From those peak values you can then do all sorts of calculations and things. You can use them "as is" to directly give you the "peak-to-peak" current, or calculate the RMS voltage to then give you the RMS current.
Looking at the datasheet the output is +/- 4 volts, so this is not suitable to connect directly to the Arduino, because the input pin will not tolerate -4 V.
I am no Hall Effect sensor expert, but a quick search on Google showed another potential problem: If you are planning to measure AC current, and you try to sample the output on the Arduino, the reading will average out to zero (half of the time positive, half of the time negative).
What may help - and this is a bit of a guess - is to put a diode in series with the sensor output, oriented so that you only get the positive pulses.
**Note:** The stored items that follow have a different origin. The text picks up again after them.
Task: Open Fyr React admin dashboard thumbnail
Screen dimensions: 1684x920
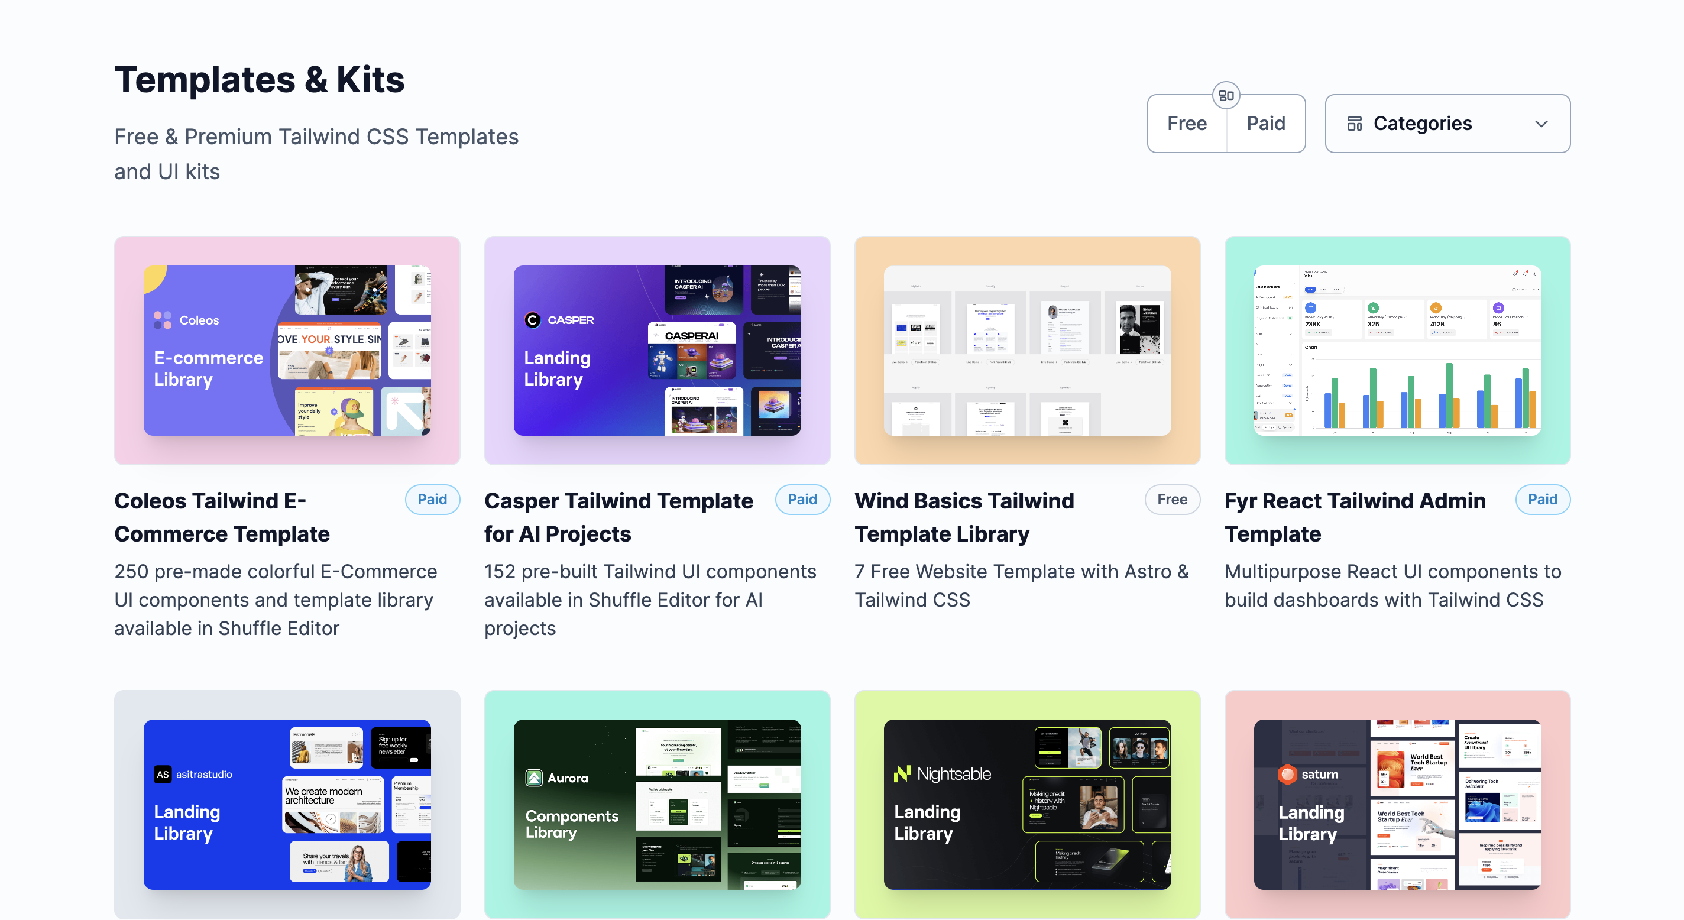Action: coord(1397,350)

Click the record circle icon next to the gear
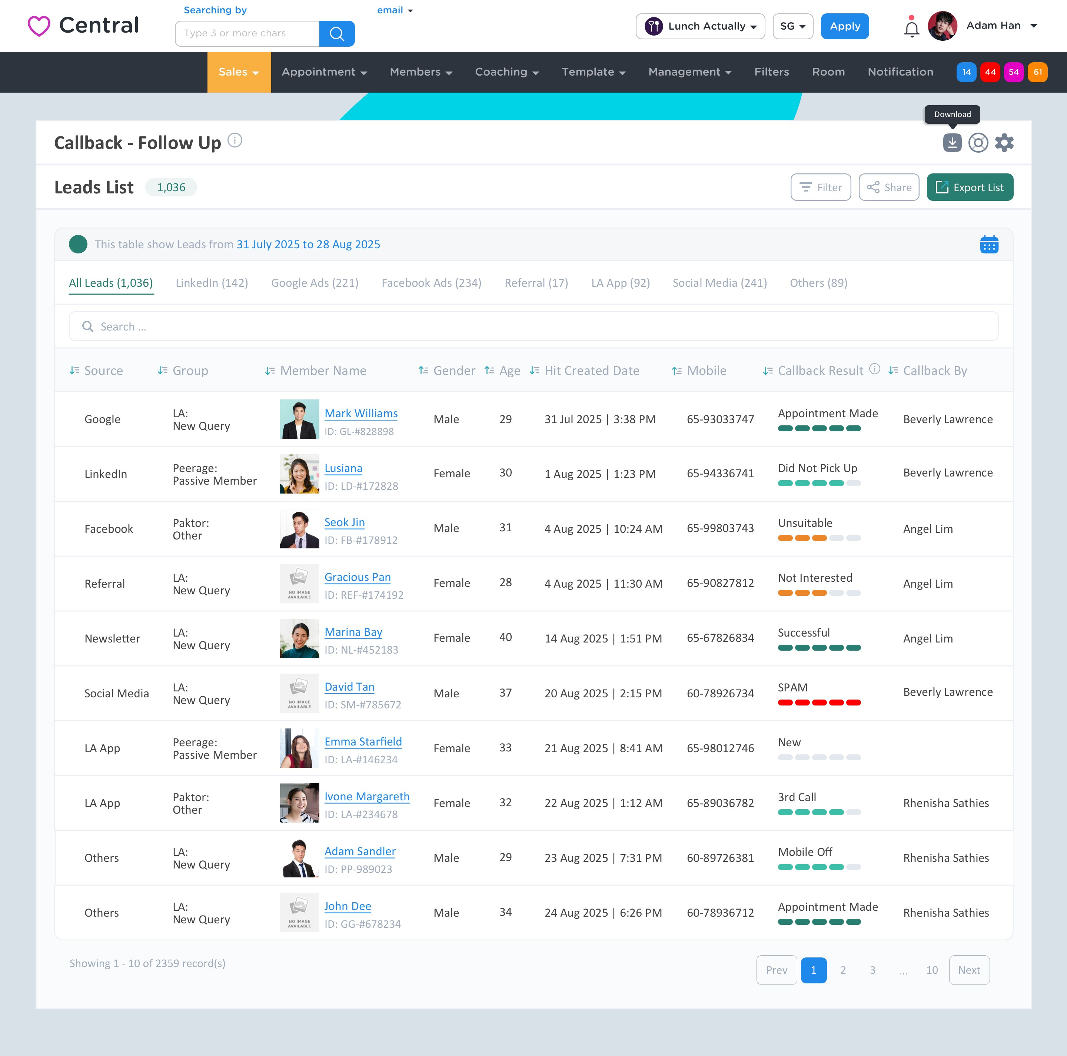tap(979, 142)
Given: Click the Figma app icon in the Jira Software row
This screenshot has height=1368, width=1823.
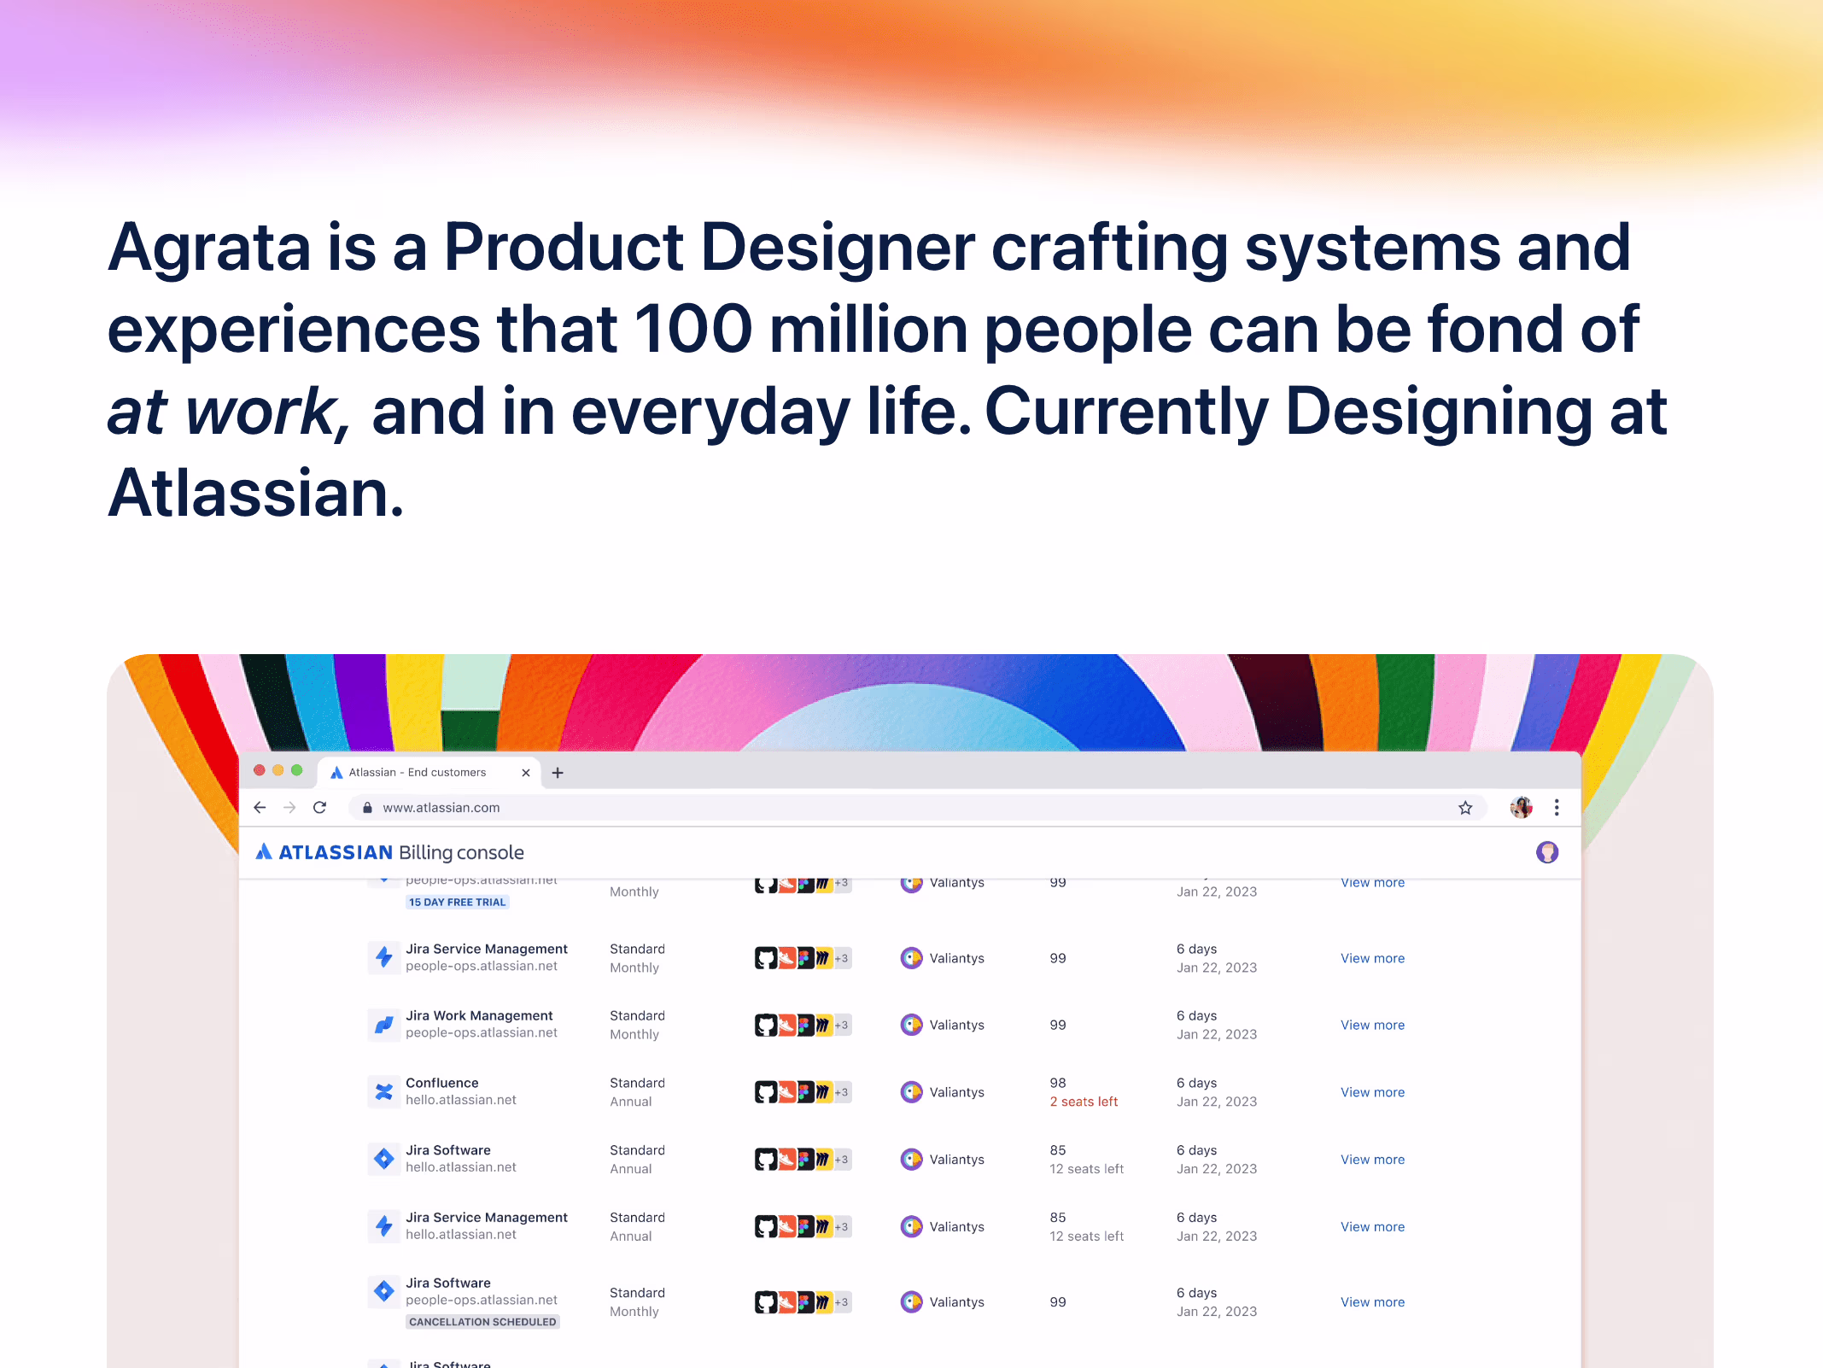Looking at the screenshot, I should coord(805,1159).
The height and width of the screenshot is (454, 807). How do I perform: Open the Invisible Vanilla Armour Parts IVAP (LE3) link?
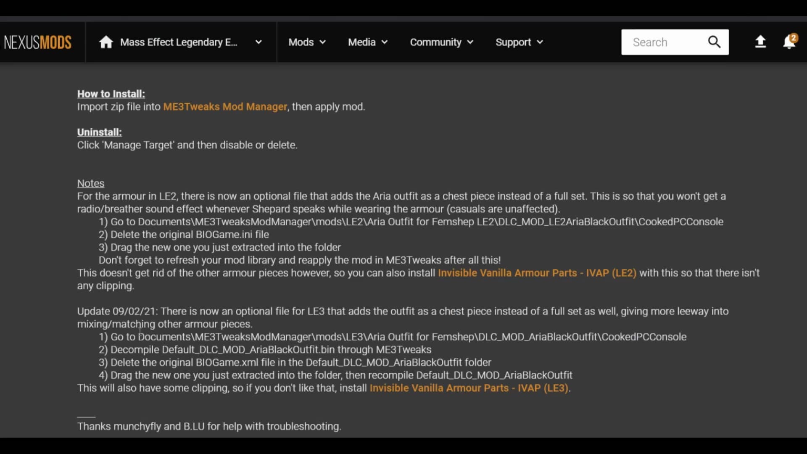469,388
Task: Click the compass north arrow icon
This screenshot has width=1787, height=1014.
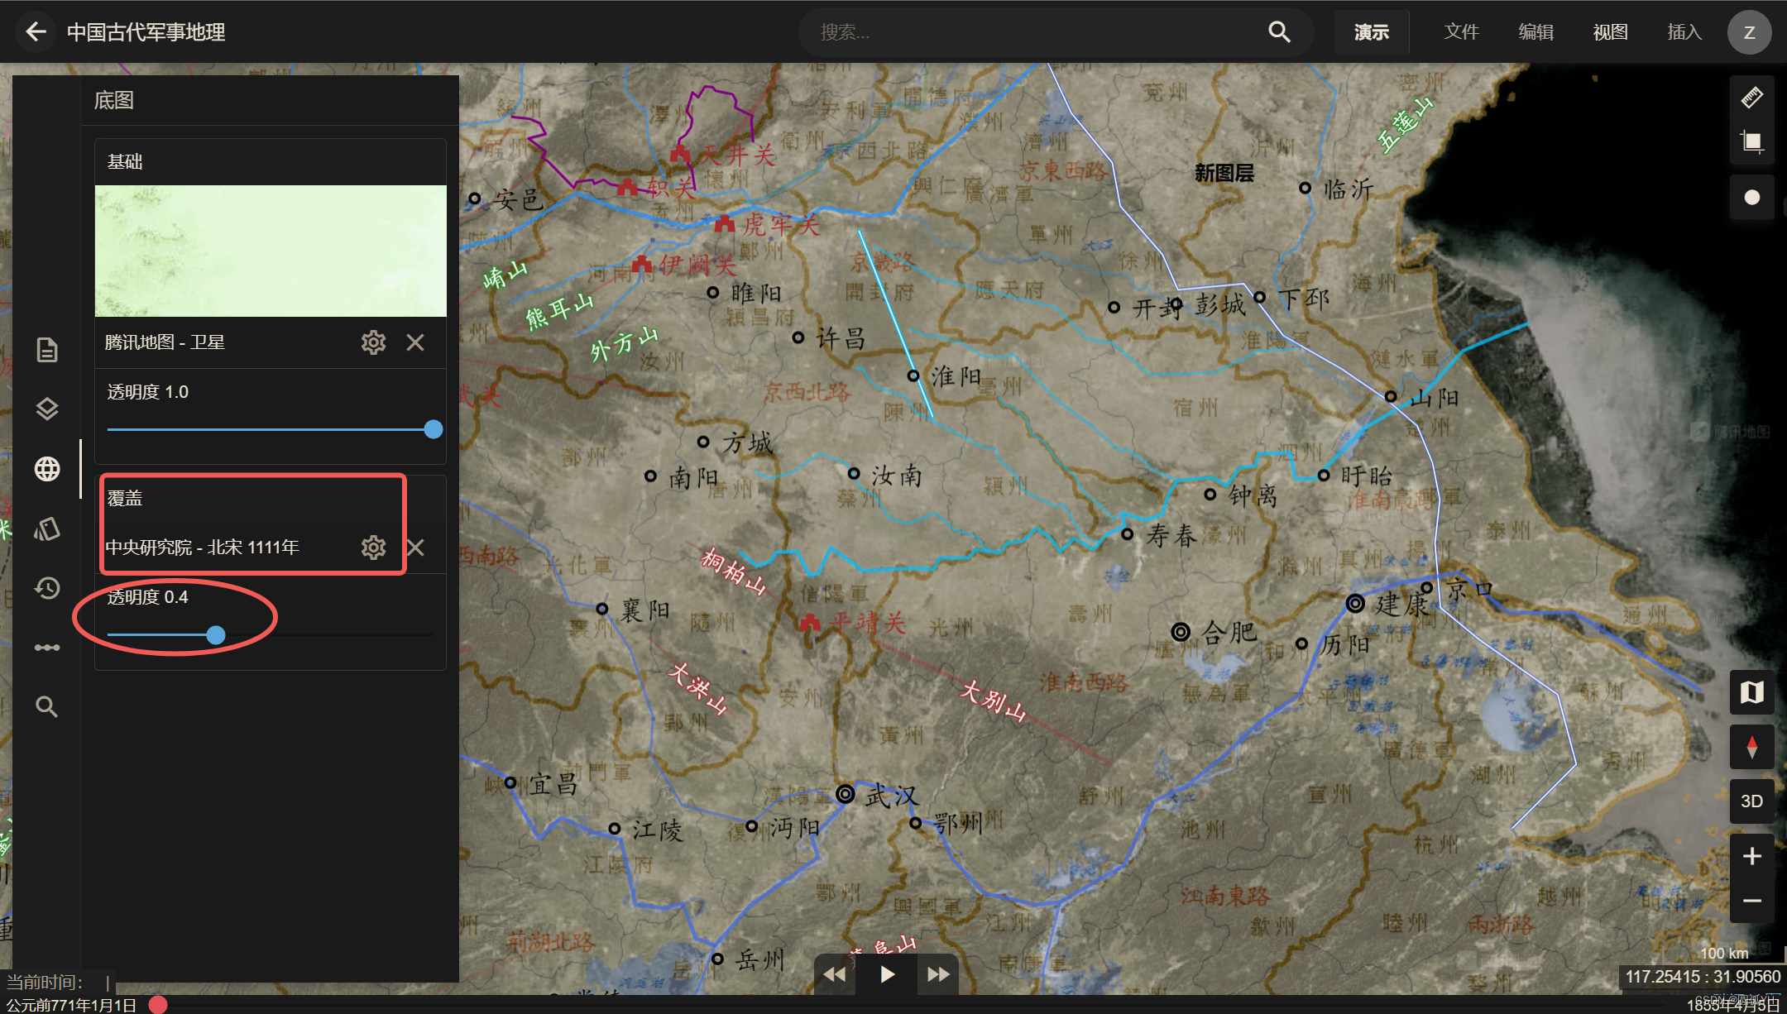Action: (1751, 747)
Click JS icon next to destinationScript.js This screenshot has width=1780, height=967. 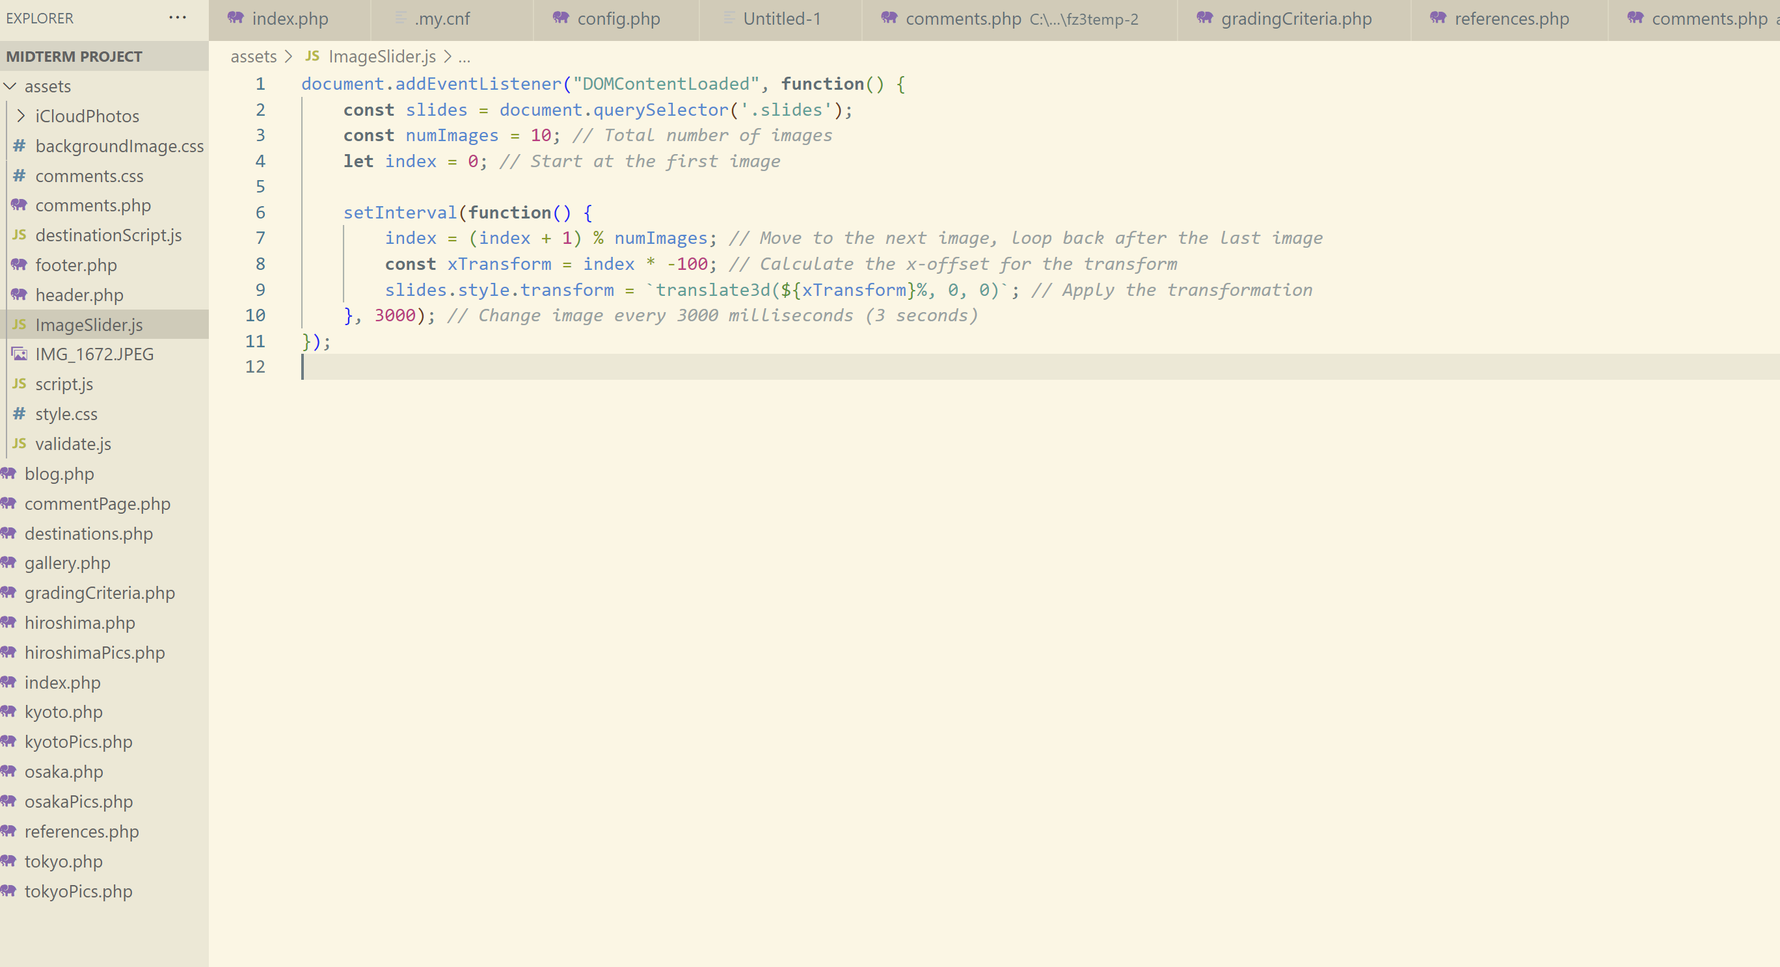tap(19, 235)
That is, the anode connected to the Hall Effect sensor, and the cathode (with the black line) on the Arduino side.
Then you probably want to smooth the voltage so you can read the average voltage with the ADC converter, rather than what it is at a particular millisecond. A low-pass filter will take an average, which you can then read with analogRead.
Something like this:
I made up that circuit driven by a signal generator (8 V peak to peak, i.e. +/- 4 V) and found a 400 mV drop over the diode using a 1N4148 normal diode, and a 160 mV drop using a BAT85 Schottky diode.
With a 3 V peak-to-peak signal the voltage drop with the Schottky diode reduced to 120 mV, so it wasn't totally linear.
As Majenko pointed out, there is a voltage drop over the diode. You can make a Precision Rectifier out of an op-amp and a few other parts, like this:
This avoids the problem of the voltage drop (put this in place of the diode in the earlier circuit).
If the signal is AC then the smoothing circuit I described above will only give you an average voltage, not a peak one. You may want to sample rapidly in order to find the peak values.